Research
7th Aug 2019

The seven ways we respond to music

Author
Sing Up
The seven ways we respond to music

After touching on this subject in a recent #SUHotTopics event with Daisy Fancourt and Phoene Cave, we decided to learn about the seven ways that people respond to music. This article is based on research by Patrik N. Juslin, a professor of psychology at Uppsala University, Sweden.

1. Brainstem reflexes

Our brainstems react when there are loud, sudden or dissonant noises. This can also be seen in music; when there is a change in tempo, dynamic or style. This is quite an innate response, often based on fear, originating from our primal instincts.

2. Contagion

When we feel music has an emotional expression, we are capable of taking this expression on.
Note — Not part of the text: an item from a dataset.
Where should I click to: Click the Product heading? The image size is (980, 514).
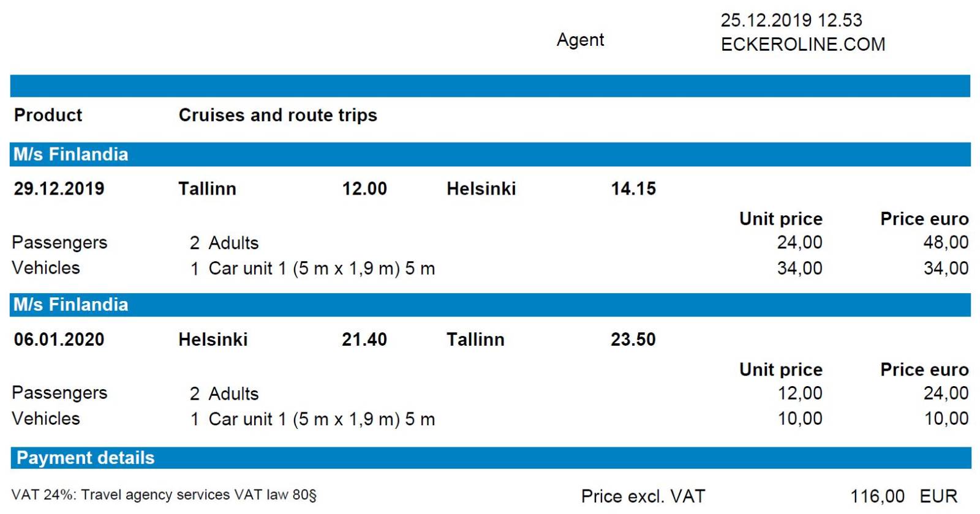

It’s thought this occurs when music features similar acoustic patterns to emotional speech. This could be why hearing singing or taking part in singing can be so emotive. However, this is not limited to vocal music and could also involve ‘voice-like’ instruments, such as the cello or the violin.

3. Episodic memory

Music can evoke personal memories in us, for example the music played for a first dance at a wedding or during a funeral. The range of emotions that episodic memories can produce is huge. We tend to use music as a tool to remind us of experiences and events – as the ‘soundtrack of our lives’.

4. Evaluative conditioning

Music can induce an emotion in us because the piece has been linked with an event in our lives. For example, if a piece of music occurs repeatedly when we are happy, e.g. visiting friends, then the music itself will eventually evoke happiness even if the interaction doe s not occur when the piece is being played.

5. Musical expectancy

This occurs when a feature of a piece of music differs from our expectation for the music’s development (e.g. a new harmony, a different rhythmic element). The emotions felt could include surprise, awe, disappointment or anxiety.

6. Rhythmic entrainment

This is when an emotion is evoked by a piece of music because the rhythm in the music influences the internal rhythm of the listener, for example the heart rate. The heart rate ‘locks in’ to the musical rhythm providing us with an emotional reaction.

7. Visual imagery

When listening to a piece of music we might conjure images (e.g. a beautiful landscape) in our minds. Our brains are capable of responding to these images as if they were real. Certain musical features such as repetition, predictable melodies, etc. may be particularly effective in evoking this imagery.